Sebagai sumber kekuatan dan kreativitas manusia, Khudi (Diri) merupakan kunci untuk mencapai kesempurnaan spiritual. Iqbal juga menekankan pentingnya mengembangkan khudi melalui proses spiritual dan intelektual.

Dalam buku “Gabriel’s Wing: A Study into the Religious Ideas of Sir Muhammad Iqbal” (1963), Sayap Jibril(terjemahan Lazuardi, 2003) oleh Annemarie Schimmel, diperoleh analisis yang mendalam tentang konsep khudi dalam puisi Iqbal.

Schimmel menekankan bahwa konsep khudi Iqbal sangat dipengaruhi oleh tradisi spiritual Islam, khususnya tasawuf. Terutama, pada bunyi hadits:

“Al-insanu sirri wa Ana sirruhu wa sirri sifati wa sifati la ghairihi (Manusia itu rahasia-Ku dan Aku rahasia manusia, dan rahasia itu adalah sifat-Ku, dan sifat-Ku tiada lain adalah Aku.”

Atau, dalam versi lain:

“Man ‘arafa nafsahu faqad ‘arafa rabbahu” (Siapa mengenal dirinya, akan mengenal TuhanNya).

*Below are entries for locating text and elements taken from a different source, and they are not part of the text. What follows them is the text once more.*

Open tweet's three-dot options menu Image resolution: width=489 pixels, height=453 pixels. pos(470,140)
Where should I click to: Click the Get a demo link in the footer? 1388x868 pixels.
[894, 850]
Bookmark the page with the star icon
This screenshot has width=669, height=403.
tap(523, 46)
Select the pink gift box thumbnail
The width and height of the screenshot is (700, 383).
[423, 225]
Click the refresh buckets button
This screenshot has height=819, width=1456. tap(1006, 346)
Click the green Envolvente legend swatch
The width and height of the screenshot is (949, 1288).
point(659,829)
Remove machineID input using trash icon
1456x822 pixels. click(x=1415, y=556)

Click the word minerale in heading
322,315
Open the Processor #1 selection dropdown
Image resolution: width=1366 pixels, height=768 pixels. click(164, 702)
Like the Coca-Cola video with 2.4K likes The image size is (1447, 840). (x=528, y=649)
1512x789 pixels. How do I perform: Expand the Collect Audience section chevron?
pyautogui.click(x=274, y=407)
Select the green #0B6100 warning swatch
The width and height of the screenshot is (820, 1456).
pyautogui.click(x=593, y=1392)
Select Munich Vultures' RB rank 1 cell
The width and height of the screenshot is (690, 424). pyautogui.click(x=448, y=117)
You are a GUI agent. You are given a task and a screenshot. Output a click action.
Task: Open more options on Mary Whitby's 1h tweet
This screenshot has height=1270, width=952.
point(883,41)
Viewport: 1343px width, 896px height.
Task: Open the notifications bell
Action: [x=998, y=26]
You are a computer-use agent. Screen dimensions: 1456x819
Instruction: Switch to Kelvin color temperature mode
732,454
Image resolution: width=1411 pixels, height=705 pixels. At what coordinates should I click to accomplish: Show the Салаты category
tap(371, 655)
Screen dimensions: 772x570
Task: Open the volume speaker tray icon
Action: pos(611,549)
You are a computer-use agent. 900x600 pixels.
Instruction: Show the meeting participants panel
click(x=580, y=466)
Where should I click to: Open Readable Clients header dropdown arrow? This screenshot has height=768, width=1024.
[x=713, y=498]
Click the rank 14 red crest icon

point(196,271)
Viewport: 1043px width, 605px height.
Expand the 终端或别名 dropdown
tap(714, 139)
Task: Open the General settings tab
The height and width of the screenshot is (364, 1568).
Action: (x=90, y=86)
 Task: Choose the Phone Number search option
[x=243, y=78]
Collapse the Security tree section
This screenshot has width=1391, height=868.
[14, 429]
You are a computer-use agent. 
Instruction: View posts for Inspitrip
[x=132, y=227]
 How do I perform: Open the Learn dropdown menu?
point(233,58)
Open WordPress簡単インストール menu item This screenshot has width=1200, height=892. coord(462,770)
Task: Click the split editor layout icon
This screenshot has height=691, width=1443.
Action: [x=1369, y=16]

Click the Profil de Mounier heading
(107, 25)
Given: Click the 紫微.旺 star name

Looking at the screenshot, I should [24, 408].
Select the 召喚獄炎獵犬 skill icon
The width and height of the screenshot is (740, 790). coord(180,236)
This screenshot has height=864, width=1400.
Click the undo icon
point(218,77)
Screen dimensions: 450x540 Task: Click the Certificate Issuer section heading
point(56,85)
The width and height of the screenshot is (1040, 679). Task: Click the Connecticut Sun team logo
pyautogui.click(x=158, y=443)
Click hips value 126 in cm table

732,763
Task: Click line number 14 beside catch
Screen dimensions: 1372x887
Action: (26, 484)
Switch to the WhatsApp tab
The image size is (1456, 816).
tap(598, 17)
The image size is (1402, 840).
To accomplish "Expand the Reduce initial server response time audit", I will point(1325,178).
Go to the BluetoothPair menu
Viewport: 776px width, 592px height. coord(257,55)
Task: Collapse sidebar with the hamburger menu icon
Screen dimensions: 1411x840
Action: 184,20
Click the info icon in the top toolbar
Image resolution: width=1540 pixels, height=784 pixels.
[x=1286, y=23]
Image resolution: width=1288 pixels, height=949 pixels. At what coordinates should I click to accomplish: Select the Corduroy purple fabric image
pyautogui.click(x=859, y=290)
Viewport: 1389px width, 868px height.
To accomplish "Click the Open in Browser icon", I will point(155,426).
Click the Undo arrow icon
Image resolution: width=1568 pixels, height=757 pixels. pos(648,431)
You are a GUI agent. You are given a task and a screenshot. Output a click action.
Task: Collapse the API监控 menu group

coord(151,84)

Schimmel juga menunjukkan bagaimana Iqbal menggunakan konsep khudi untuk menyampaikan gagasan tentang kekuatan dan kreativitas manusia melalui “akal ilahi”. Henry Corbin menyebutnya sebagai “Creative imagination.”

Dalam puisi “Asrar-i Khudi”, Iqbal menyampaikan gagasan yang sangat mendalam dan kompleks tentang konsep khudi.

Namun, beberapa kritik pantas dikemukakan pada puisi ini, di antaranya:

Pertama, puisi ini mungkin terlalu kompleks dan sulit dipahami bagi pembaca yang tidak memiliki latar belakang spiritual Islam melalui tasawuf.

Kedua, Iqbal mungkin terlalu menekankan pentingnya khudi sebagai sumber kekuatan dan kreativitas manusia, tanpa mempertimbangkan faktor-faktor lain yang juga mempengaruhi kehidupan manusia seperti sosial-politik.

Namun, “Asrar-i Khudi” Iqbal — sebagai sastra sufi kontemporer — merupakan karya sastra yang sangat berpengaruh dan kompleks, terutama dalam Asrar I Khudi dan Payam I Masriq (Pesan dari Timur)

Dengan merujuk “Gabriel’s Wing”, karya Annemarie Schimmel, lebih kurangnya memahami konsep khudi (diri) dalam puisi Iqbal bisa disimak di bait-bait ini:

Pesan Bagi Sang Para Sastrawan Islam

Gairah meluaplah

yang sanggup menggelorakan

darah

debu ini

dinyalakan oleh api gairah

Atas kehendaknya

anggur murni berbuih

dalam anggur kehidupan

Hingga sang hidup berdiri

tegak dan terus bergulir

Hidup penuh persaingan

Hanya gairah satu-satunya

tenaga pendorong

Untuk turut

dalam persaingan itu


Hidup adalah pemburu

Gairah merupakan tali jeratnya

Gairah adalah pesan cinta

bagi segala keindahan

Mengapakah gairah

terus menggemakan

gaung nyanyian hidup?


Untuk segala yang baik, kebaikan

dan semua yang indah

Pemimpin kita selalu saja

mencarinya di hutan belantara

Bayangnya terkesan dalam kalbumu

Dijelmakan gairah itu

dalam hatimu

Keindahan melahirkan musim

bunga kegairahan

Gairah dinyalakan oleh keriangan


(dikutip: http://kepadapuisi.blogspot.com/2017/03/muhammad-iqbal-asrar-i-khudi.html?m=1).

Rujukan:

https://iqbalcyberlibrary.net/files/015//712E.pdf.

Schimmel, Annemarie. 1963. Gabriel’s Wing: A Study Into the Religious Ideas of Sir Muhammad Iqbal.⁠ Leiden: J. Brill.